#### [Exercise instructions]
Beginning at the line that contains "Where should I click to: Click" and finishing at the line that contains "Viewport: 892px width, 635px height.", output the data below exactly. Include both end lines and no pictures.

#### [The records]
┏━━

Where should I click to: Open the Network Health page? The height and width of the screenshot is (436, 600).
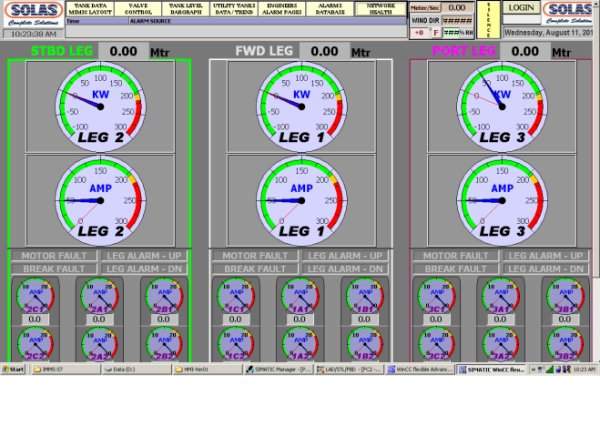click(380, 8)
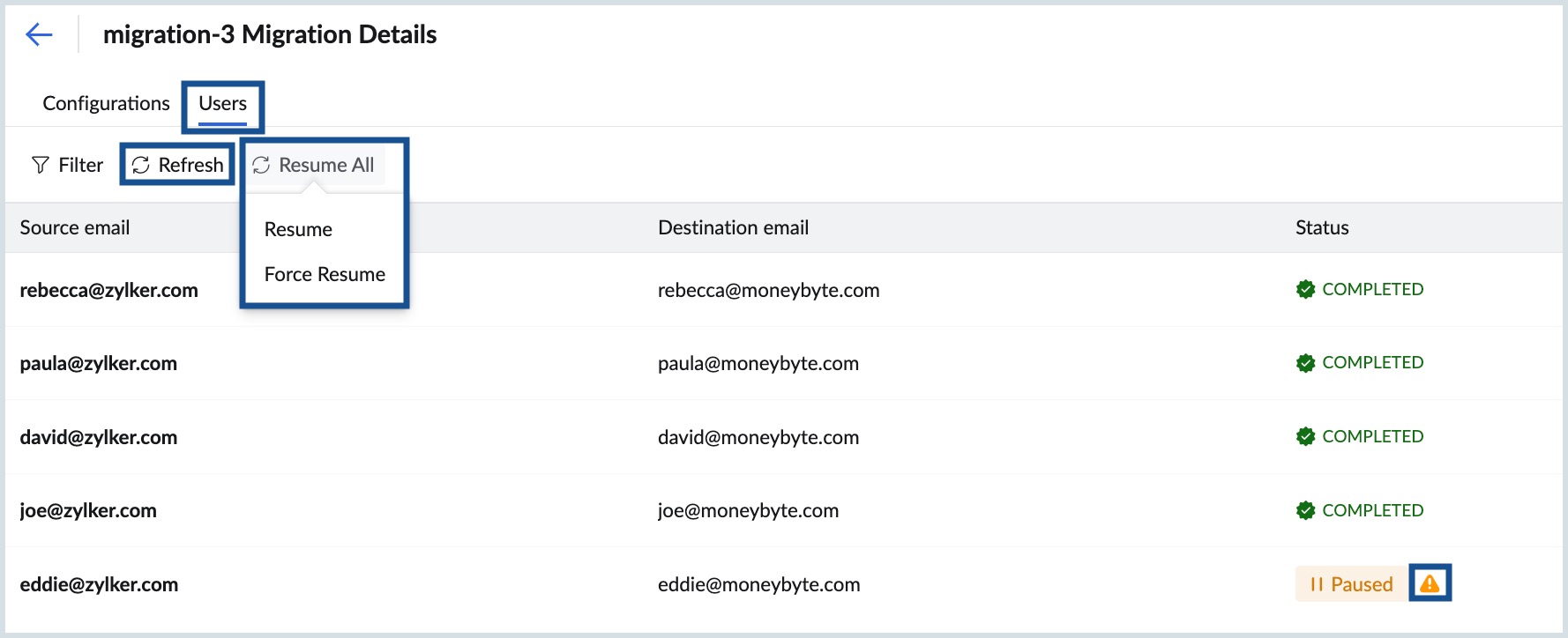
Task: Click the green completed badge for rebecca
Action: (1305, 289)
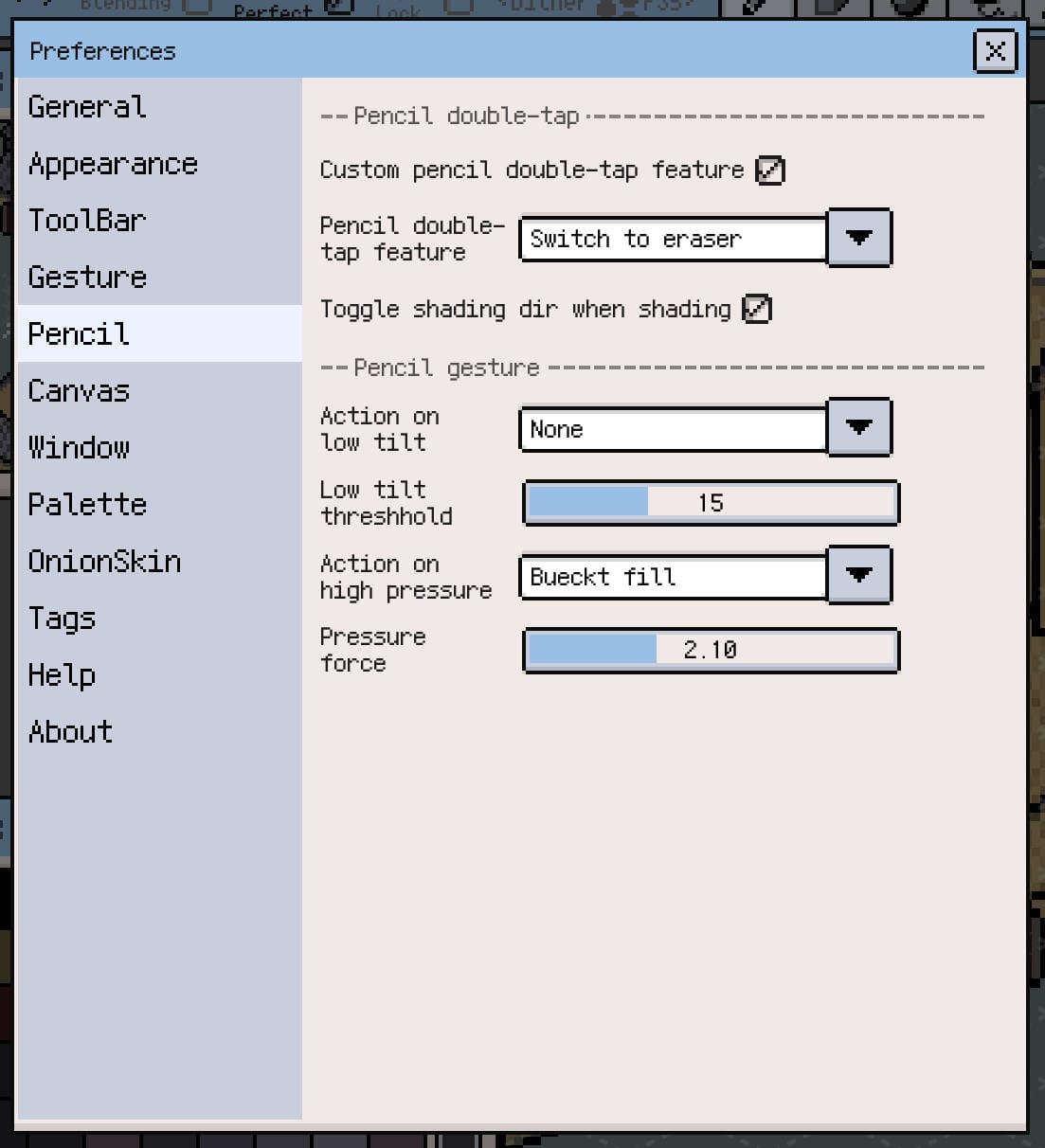Viewport: 1045px width, 1148px height.
Task: Expand Action on high pressure dropdown
Action: click(858, 575)
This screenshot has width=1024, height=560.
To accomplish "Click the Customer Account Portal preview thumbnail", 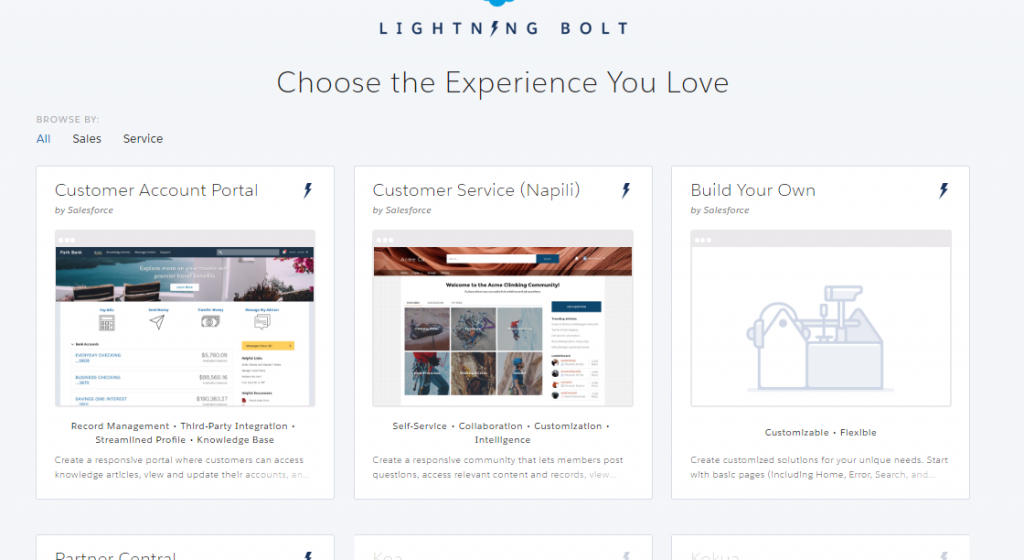I will pyautogui.click(x=185, y=320).
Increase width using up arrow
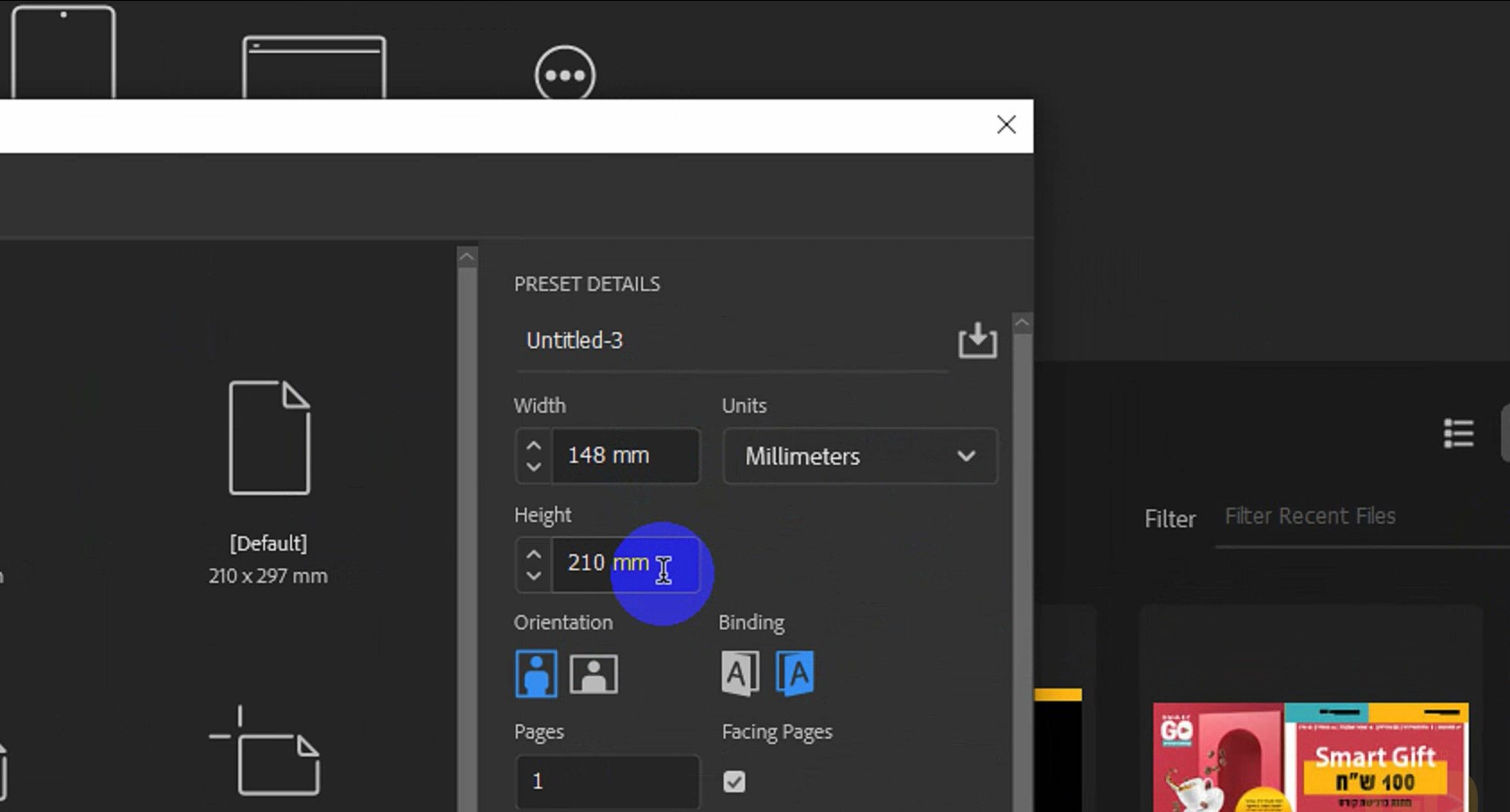The height and width of the screenshot is (812, 1510). [x=534, y=445]
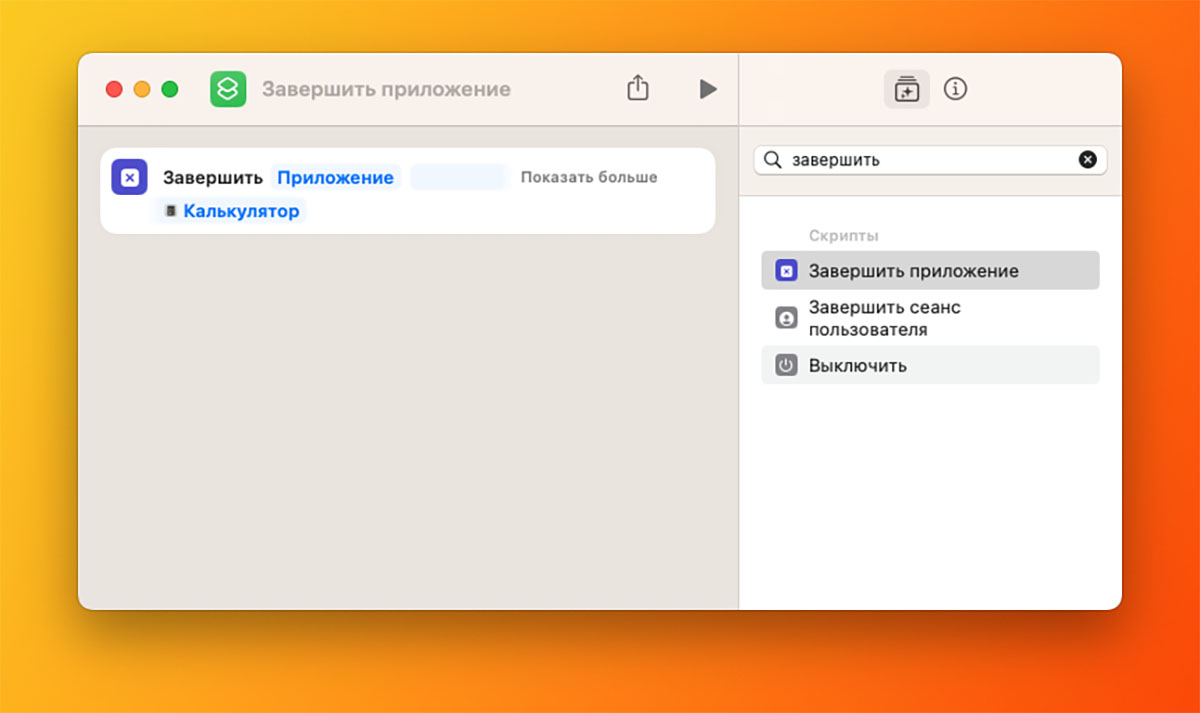The width and height of the screenshot is (1200, 713).
Task: Click the empty parameter field beside Приложение
Action: pyautogui.click(x=459, y=178)
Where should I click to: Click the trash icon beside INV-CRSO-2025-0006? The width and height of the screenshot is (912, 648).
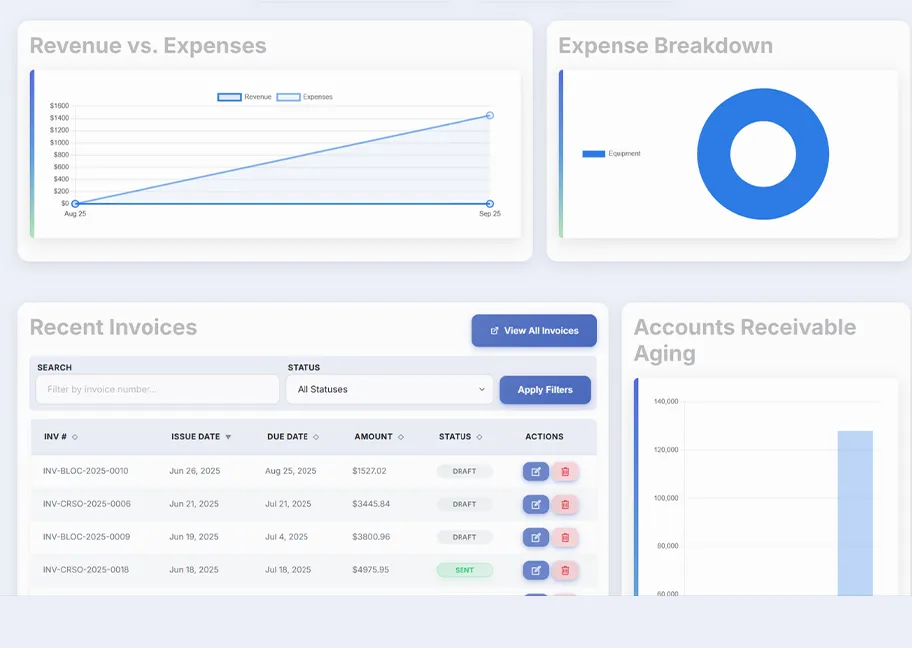tap(566, 504)
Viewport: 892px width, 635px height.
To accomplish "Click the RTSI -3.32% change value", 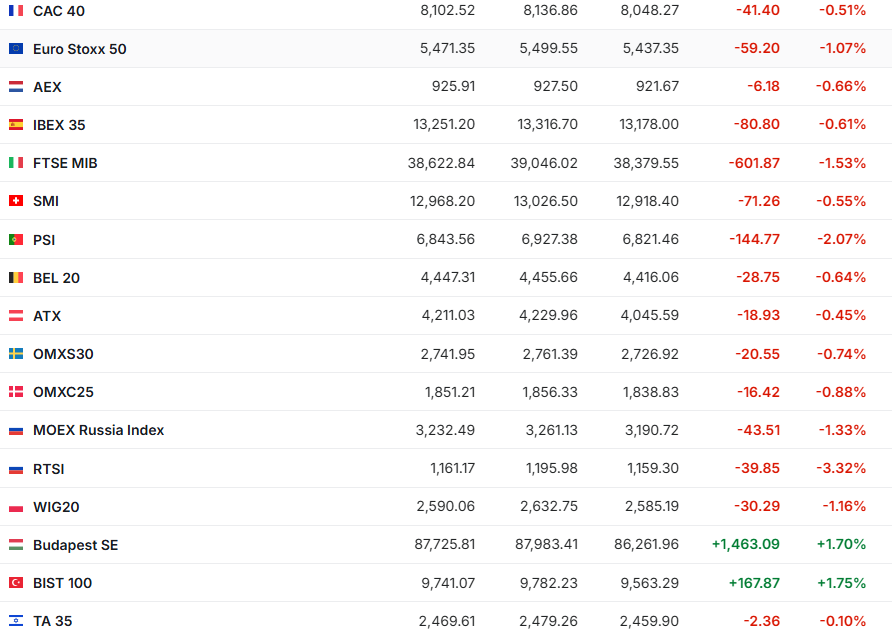I will tap(842, 469).
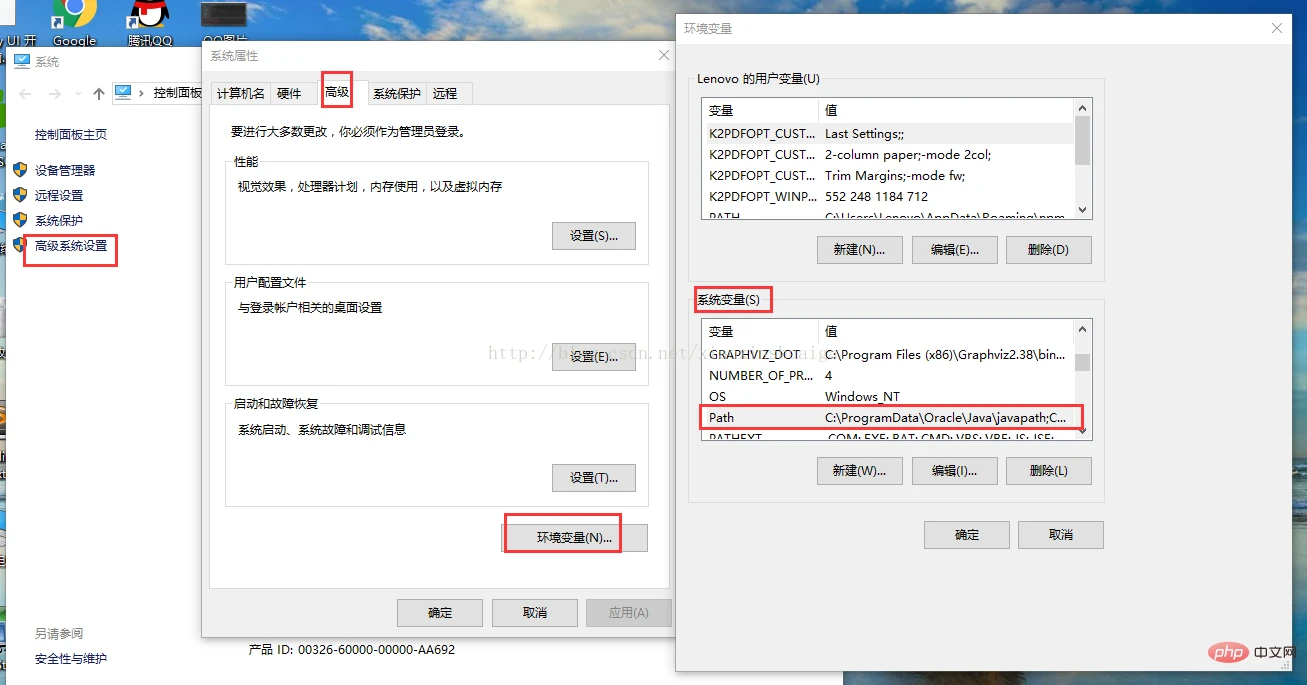1307x685 pixels.
Task: Select the K2PDFOPT_WINP... user variable row
Action: click(888, 196)
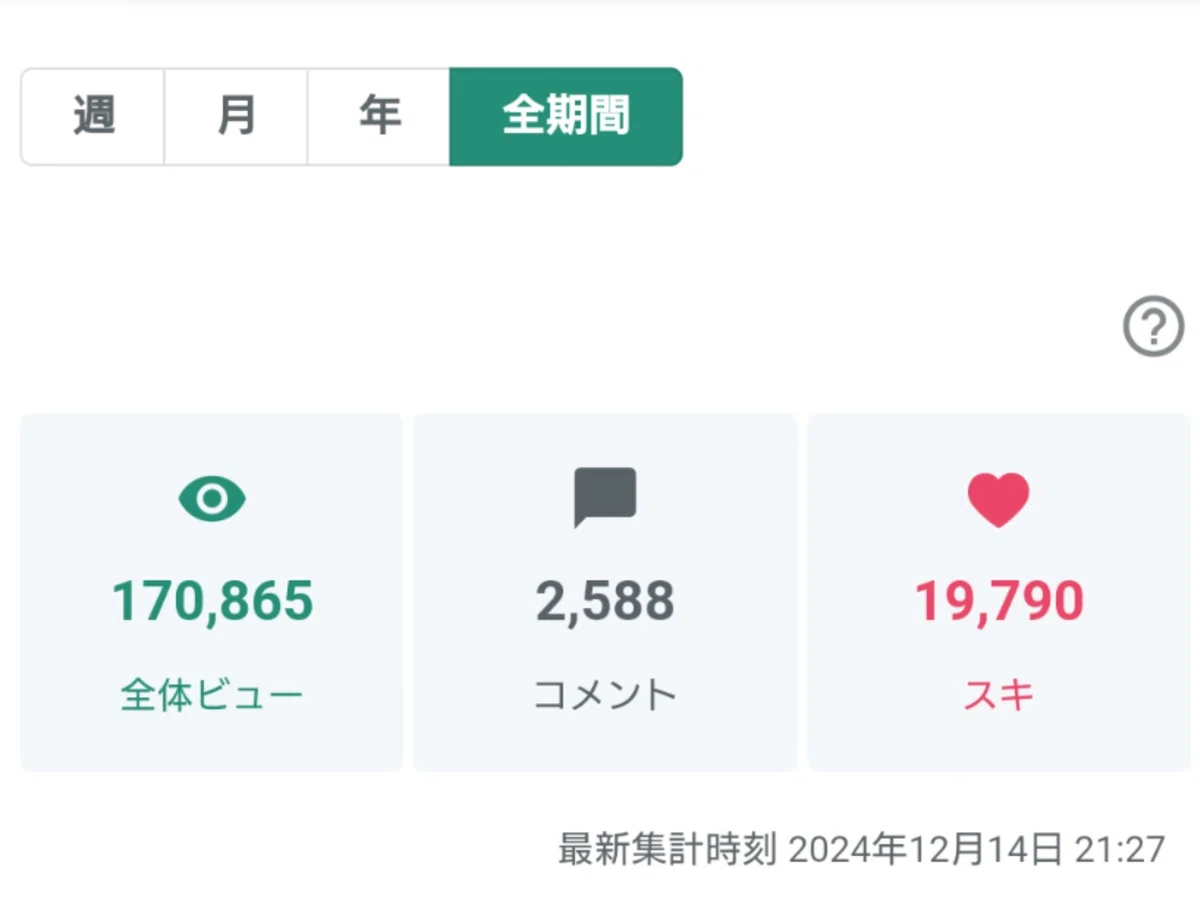Click the 2,588 comment count

click(605, 601)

┗━━

#### [Output of the exercise]
Where should I click to: Click the trash icon beside INV-CRSO-2025-0006? The width and height of the screenshot is (912, 648).
tap(566, 504)
Viewport: 892px width, 635px height.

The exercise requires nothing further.